8. A nurse is caring for a school-age child who has environmental allergies who is scheduled to begin desensitization therapy. Which of the following statements by the client indicates the teaching has been effective?
a. "I'll receive my allergy shots daily for the first two weeks."
R Allergen solutions are injected weekly during the first year of therapy.
b. "At each visit, I'll receive an allergy shot with a little bit less of the allergen than I received the visit before."
R Each allergy shot uses an increased amount of allergen so the client can build up an immunity to the allergen.
c. "To reduce my symptoms I will need allergy shots for the rest of my life."
R The recommended course of desensitization therapy is usually 5 years.
d. "I'll need to remain in the clinic for 30 minutes after each shot."
R After the allergy shot is administered, observation for a minimum of 30 minutes is required to monitor the client for any manifestations of an anaphylactic reaction to the injection.
9. A nurse is caring for a toddler who has laryngotracheobronchitis and is placed in a cool mist tent. Which of the following findings should the nurse expect as a result of the treatment?
a. Decreased stridor
R Laryngotracheobronchitis, or croup, is caused by infection of the upper airway (larynx, trachea, and bronchus) and is characterized by a barking cough. Edema and obstruction in the upper airways cause the cough and stridor. The cool mist tent humidifies the inspired air, which will reduces respiratory effort and stridor.
b. Improved hydration
R The treatment does not affect hydration.
c. Barking cough
R Edema and obstruction in the upper airways cause the characteristic cough, but this is a manifestation of the infection, not a result of the treatment.
d. Temperature stabilization
R Reducing the child's temperature may not occur as a result of the mist tent treatment.
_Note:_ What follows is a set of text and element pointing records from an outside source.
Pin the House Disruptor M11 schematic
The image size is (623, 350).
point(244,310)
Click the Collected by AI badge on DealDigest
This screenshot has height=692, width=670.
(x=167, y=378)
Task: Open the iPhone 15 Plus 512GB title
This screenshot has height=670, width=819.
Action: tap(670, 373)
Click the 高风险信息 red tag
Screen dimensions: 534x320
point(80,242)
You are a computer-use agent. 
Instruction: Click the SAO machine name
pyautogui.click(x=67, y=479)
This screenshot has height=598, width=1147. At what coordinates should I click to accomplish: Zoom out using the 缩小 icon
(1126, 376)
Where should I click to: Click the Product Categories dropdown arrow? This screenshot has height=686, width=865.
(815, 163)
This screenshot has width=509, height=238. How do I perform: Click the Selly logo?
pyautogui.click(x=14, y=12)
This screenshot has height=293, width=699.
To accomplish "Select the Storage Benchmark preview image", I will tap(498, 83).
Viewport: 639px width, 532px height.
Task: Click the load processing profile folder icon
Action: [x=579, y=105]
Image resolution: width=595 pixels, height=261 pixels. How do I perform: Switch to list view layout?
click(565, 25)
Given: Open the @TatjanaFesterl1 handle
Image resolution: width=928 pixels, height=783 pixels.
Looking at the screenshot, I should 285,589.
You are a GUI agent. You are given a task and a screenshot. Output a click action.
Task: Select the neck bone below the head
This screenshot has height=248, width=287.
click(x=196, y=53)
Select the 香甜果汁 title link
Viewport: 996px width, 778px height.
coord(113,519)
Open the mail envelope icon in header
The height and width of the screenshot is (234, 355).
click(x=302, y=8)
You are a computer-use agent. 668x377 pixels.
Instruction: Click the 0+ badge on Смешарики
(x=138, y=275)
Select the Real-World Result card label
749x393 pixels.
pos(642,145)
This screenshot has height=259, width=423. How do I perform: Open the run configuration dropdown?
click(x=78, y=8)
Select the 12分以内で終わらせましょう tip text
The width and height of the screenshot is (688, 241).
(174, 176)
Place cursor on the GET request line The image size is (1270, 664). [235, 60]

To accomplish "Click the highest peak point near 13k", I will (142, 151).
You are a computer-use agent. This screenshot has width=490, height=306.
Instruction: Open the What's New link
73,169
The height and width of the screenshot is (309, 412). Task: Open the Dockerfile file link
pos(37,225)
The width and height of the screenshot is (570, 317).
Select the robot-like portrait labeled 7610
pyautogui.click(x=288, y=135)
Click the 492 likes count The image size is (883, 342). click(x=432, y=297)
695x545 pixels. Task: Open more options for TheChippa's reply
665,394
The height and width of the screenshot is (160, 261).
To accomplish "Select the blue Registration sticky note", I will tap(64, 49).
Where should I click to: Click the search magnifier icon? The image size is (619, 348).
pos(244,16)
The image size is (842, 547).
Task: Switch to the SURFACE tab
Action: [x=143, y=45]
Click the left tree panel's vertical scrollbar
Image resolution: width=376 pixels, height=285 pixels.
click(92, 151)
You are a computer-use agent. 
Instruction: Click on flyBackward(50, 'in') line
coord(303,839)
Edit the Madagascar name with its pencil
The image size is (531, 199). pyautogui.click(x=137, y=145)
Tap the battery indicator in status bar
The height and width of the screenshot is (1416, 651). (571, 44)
10. A nurse is assessing a patient admitted for an asthma exacerbation. Which breath sounds does the nurse expect to assess?
a. Rubs
b. Rattles
c. Wheezes
R Asthma causes bronchoconstriction and narrowed passageways. Wheezes are produced as air passes through narrowed passageways. Rubs are the sound created by the friction of one surface rubbing over another. Pleural friction rub is caused by inflammation of the pleural space. Rattles is the term formerly used for crackles. Crackles are the sounds made when air passes through fluid or moisture.